- Task description:
Write out each line of the material below as one string in a JSON list, and leave out the blank lines.
-- START OF Supplied entries --
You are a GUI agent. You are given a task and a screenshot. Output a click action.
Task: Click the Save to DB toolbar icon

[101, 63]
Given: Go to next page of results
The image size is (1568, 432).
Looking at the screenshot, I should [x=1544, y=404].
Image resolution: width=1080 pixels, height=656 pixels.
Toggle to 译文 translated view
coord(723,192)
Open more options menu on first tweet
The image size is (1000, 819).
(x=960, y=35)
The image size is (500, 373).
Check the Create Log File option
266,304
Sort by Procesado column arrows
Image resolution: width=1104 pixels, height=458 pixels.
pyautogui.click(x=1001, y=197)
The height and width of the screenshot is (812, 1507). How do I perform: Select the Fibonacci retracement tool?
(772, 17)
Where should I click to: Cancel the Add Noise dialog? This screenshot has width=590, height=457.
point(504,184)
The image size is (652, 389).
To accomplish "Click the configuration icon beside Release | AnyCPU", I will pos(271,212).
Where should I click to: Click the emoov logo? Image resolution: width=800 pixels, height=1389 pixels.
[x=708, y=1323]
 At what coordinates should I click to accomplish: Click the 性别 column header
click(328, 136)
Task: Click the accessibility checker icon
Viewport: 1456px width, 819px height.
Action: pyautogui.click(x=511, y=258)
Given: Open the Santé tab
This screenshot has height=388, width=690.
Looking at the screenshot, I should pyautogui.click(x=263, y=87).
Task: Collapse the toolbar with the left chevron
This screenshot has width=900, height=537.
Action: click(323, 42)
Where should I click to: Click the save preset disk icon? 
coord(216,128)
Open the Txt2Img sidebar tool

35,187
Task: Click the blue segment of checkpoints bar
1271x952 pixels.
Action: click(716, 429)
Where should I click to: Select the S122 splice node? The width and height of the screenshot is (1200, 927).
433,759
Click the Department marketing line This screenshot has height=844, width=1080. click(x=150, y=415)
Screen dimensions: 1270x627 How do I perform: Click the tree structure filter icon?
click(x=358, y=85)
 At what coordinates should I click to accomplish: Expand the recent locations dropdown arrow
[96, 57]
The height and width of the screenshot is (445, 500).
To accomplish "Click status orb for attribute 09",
-- END OF Supplied entries --
- Task output:
[
  "You are a GUI agent. You are given a task and a screenshot. Output a click action.",
  "Task: Click the Save to DB toolbar icon",
  "[101, 63]",
  "Given: Go to next page of results",
  "The image size is (1568, 432).",
  "Looking at the screenshot, I should [x=1544, y=404].",
  "Image resolution: width=1080 pixels, height=656 pixels.",
  "Toggle to 译文 translated view",
  "coord(723,192)",
  "Open more options menu on first tweet",
  "The image size is (1000, 819).",
  "(x=960, y=35)",
  "The image size is (500, 373).",
  "Check the Create Log File option",
  "266,304",
  "Sort by Procesado column arrows",
  "Image resolution: width=1104 pixels, height=458 pixels.",
  "pyautogui.click(x=1001, y=197)",
  "The height and width of the screenshot is (812, 1507). How do I perform: Select the Fibonacci retracement tool?",
  "(772, 17)",
  "Where should I click to: Cancel the Add Noise dialog? This screenshot has width=590, height=457.",
  "point(504,184)",
  "The image size is (652, 389).",
  "To accomplish \"Click the configuration icon beside Release | AnyCPU\", I will pos(271,212).",
  "Where should I click to: Click the emoov logo? Image resolution: width=800 pixels, height=1389 pixels.",
  "[x=708, y=1323]",
  " At what coordinates should I click to accomplish: Click the 性别 column header",
  "click(328, 136)",
  "Task: Click the accessibility checker icon",
  "Viewport: 1456px width, 819px height.",
  "Action: pyautogui.click(x=511, y=258)",
  "Given: Open the Santé tab",
  "This screenshot has height=388, width=690.",
  "Looking at the screenshot, I should pyautogui.click(x=263, y=87).",
  "Task: Collapse the toolbar with the left chevron",
  "This screenshot has width=900, height=537.",
  "Action: click(323, 42)",
  "Where should I click to: Click the save preset disk icon? ",
  "coord(216,128)",
  "Open the Txt2Img sidebar tool",
  "35,187",
  "Task: Click the blue segment of checkpoints bar",
  "1271x952 pixels.",
  "Action: click(716, 429)",
  "Where should I click to: Select the S122 splice node? The width and height of the screenshot is (1200, 927).",
  "433,759",
  "Click the Department marketing line This screenshot has height=844, width=1080. click(x=150, y=415)",
  "Screen dimensions: 1270x627 How do I perform: Click the tree structure filter icon?",
  "click(x=358, y=85)",
  " At what coordinates should I click to accomplish: Expand the recent locations dropdown arrow",
  "[96, 57]",
  "The height and width of the screenshot is (445, 500).",
  "To accomplish \"Click status orb for attribute 09\","
]